Amadou and Mariam Bagayoko, Blind Pop Artists from Africa

July 1, 2009

AMADOU AND MARIAM, THE BLIND HUSBAND-and-wife pop act out of Mali, West Africa, have found a home in international rock and roll these days. Their 2005 album, Dimanche à Bamako, was produced by Manu Chao, and won top mainstream pop awards in France, while their latest, Welcome to Mali [Nonesuch], includes collaborations with Damon Albarn and the rock-tilting rapper K’Naan. Amadou Bagayoko’s defining electric guitar work, too, owes as much to rock as to any African style. Ask Bagayoko who his guitar heroes have been over the years, and he begins with Cuban guitarists he was turned on to in the mid ’60s, and quickly moves on to B.B. King, John Lee Hooker, George Benson, Jimi Hendrix, Jimmy Page, Peter Frampton, and Ritchie Blackmore.

“My favorite was David Gilmour,” says Bagayoko. “I don’t play like him, but I love the way he phrases. And I think I play a little bit like Eric Clapton. I also love Alvin Lee for his speed. I really tried to play like that.” Bagayoko never quite got there, but what he did achieve was a unique, seamless blend of blues-rock and the modern pentatonic styles of Malian electric pop. On the traditional side, Bagayoko’s chief role model was not a guitarist, but the late, legendary Bambara musician Bazoumana, who used to rivet the nation of Mali with his live broadcasts of epic songs, accompanied only by his ngoni ba, a large and deep-toned pentatonic lute.

After strapping on his James Trussart Steel- Caster—customized with three pickups to produce Strat-like tones—Bagayoko takes his medium pick and starts riffing in Bazoumana mode. Sticking to the low strings, he works an F major pentatonic scale over a G tonic. This “Dorian” pentatonic scale, with no third degree, sounds vaguely bluesy, but distinctly Malian. As he heats up, Bagayoko executes fast pull-off and hammer-on riffs using mostly the 3rd and 5th frets and the open notes on the D and A strings. Then, he shifts to higher positions, developing fast rhythmic phrases over a pulse that remains slow and serious, like a slow blues.

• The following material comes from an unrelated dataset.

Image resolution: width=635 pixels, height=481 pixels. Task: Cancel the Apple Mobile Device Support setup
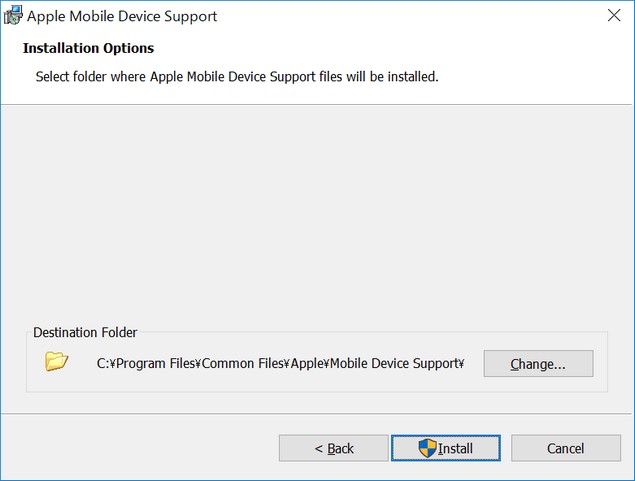(566, 448)
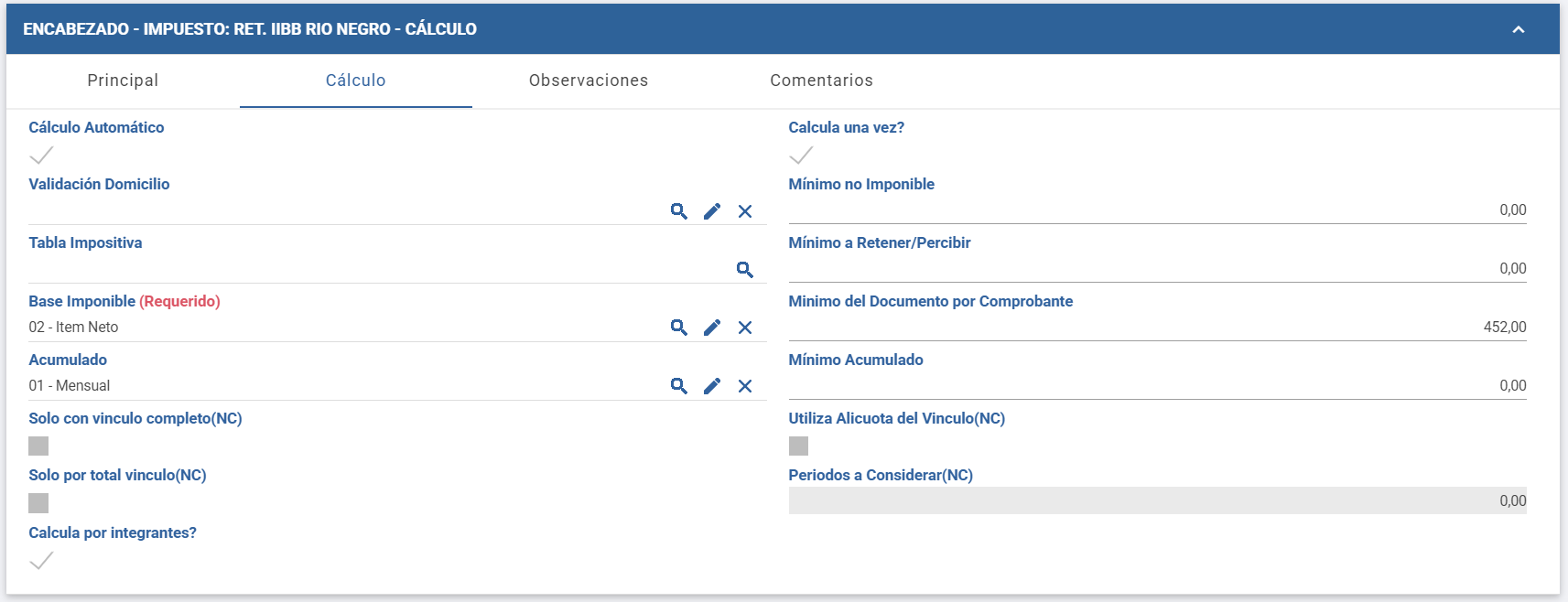The height and width of the screenshot is (602, 1568).
Task: Edit the Acumulado Mensual entry
Action: click(x=712, y=386)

Bagayoko’s first instrument was a djembe drum, so like many great African axmen, by the time he came to the guitar at age 14, he already had a highly developed sense of rhythm. His earliest guitarist role models were trailblazing West African players such as Zani Diabate, Djelimady Tounkara, and Kante Manfila, but by the mid ’70s, while accompanying Manfila and the great singer Salif Keita in Les Ambassadeurs, Bagayoko was tackling everything from Cuban and French pop to traditional adaptations, and lots of rock and funk covers. (Bagayoko’s first cover was James Brown’s “Hot Pants.”) When he met and married his wife and they became the duo Amadou and Mariam, Bagayoko’s focus narrowed as he perfected his characteristic fusion of Bambara music and blues-rock.

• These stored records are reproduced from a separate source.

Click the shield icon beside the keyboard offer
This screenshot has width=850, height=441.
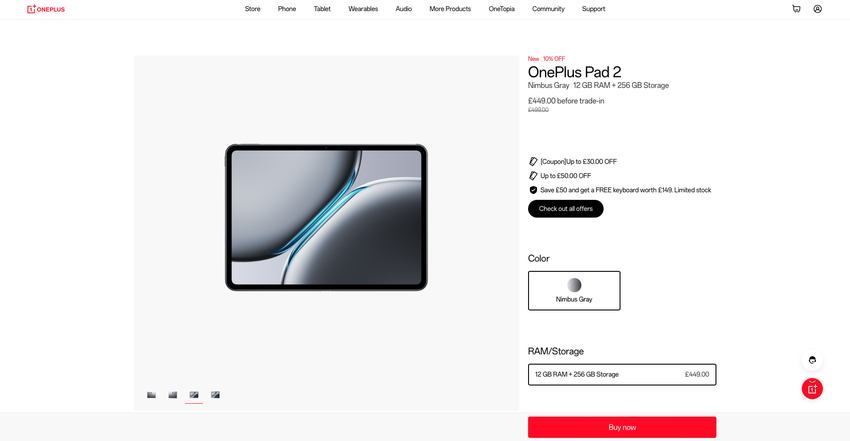point(533,190)
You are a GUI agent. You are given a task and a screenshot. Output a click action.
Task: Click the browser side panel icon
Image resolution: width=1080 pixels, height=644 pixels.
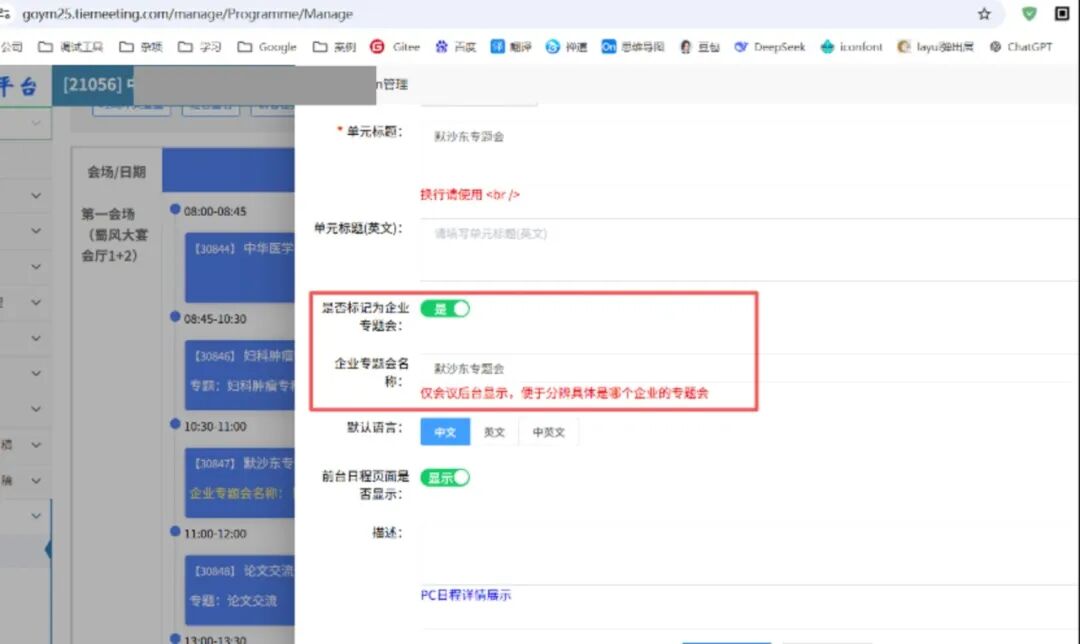tap(1062, 14)
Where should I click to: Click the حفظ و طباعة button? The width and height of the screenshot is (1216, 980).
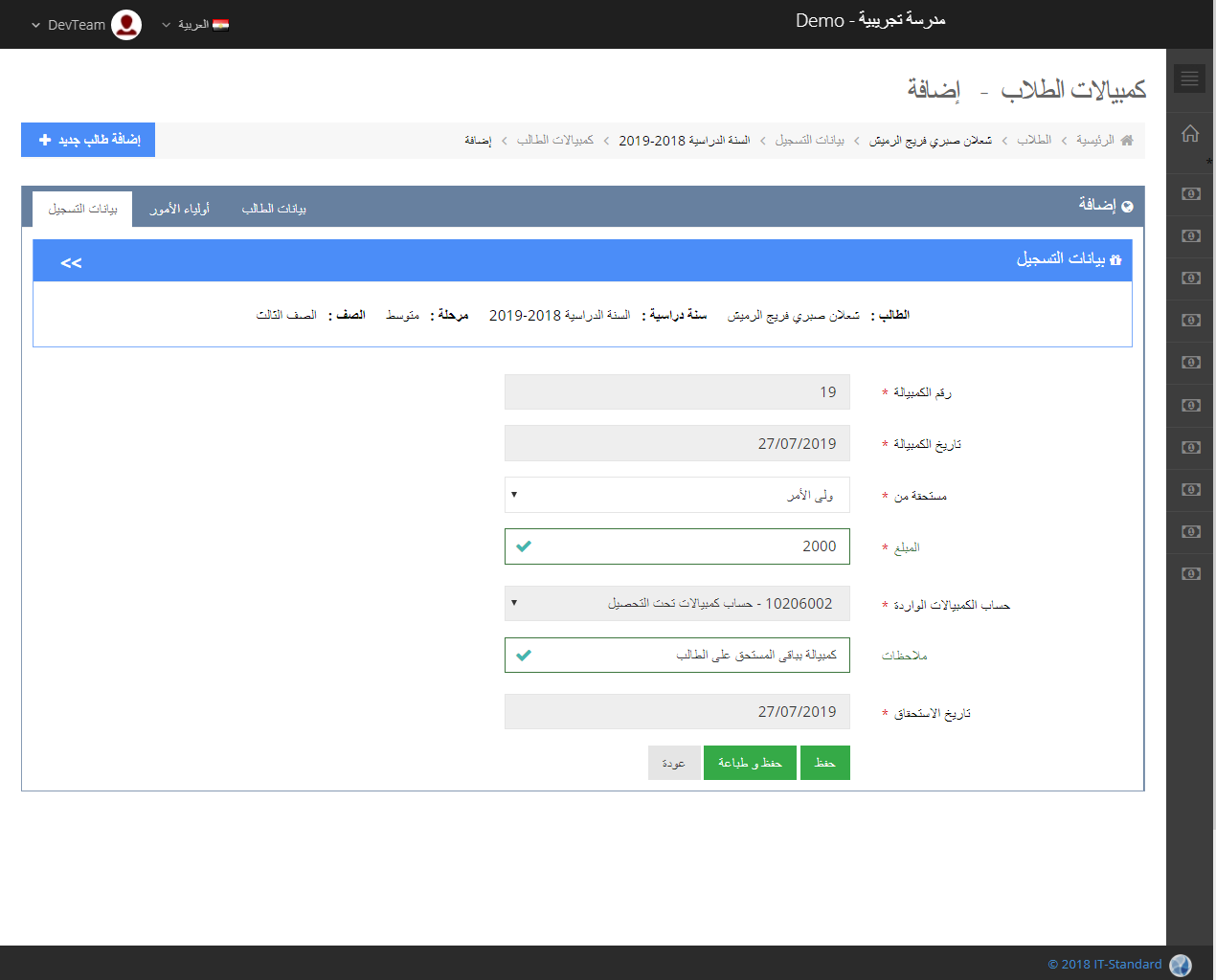click(750, 763)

After showing off a bit of the two-finger picking technique he uses when playing acoustic, Bagayoko takes his pick and strums the accompaniment to the song “Masiteladi” (from Welcome to Mali), a driving Em-G-A chord progression using first-position voicings. As Bagayoko flies into an improvised solo, he takes full advantage of the open strings available in the E minor pentatonic scale before moving up the neck with his hammer-on and pull-off riffs. Because he typically plays through a Fender Twin Reverb or one of several Vox models, his sound has a harder edge than that of many West African guitarists, who tend to favor the Roland JC-120. Catching the spirit of the stage, Bagayoko throws his head back and rips into the high frets, pushing so hard his playing dissolves into a blur of stray notes and laughter. “I’m still trying to play like Alvin Lee!” he says with a smile.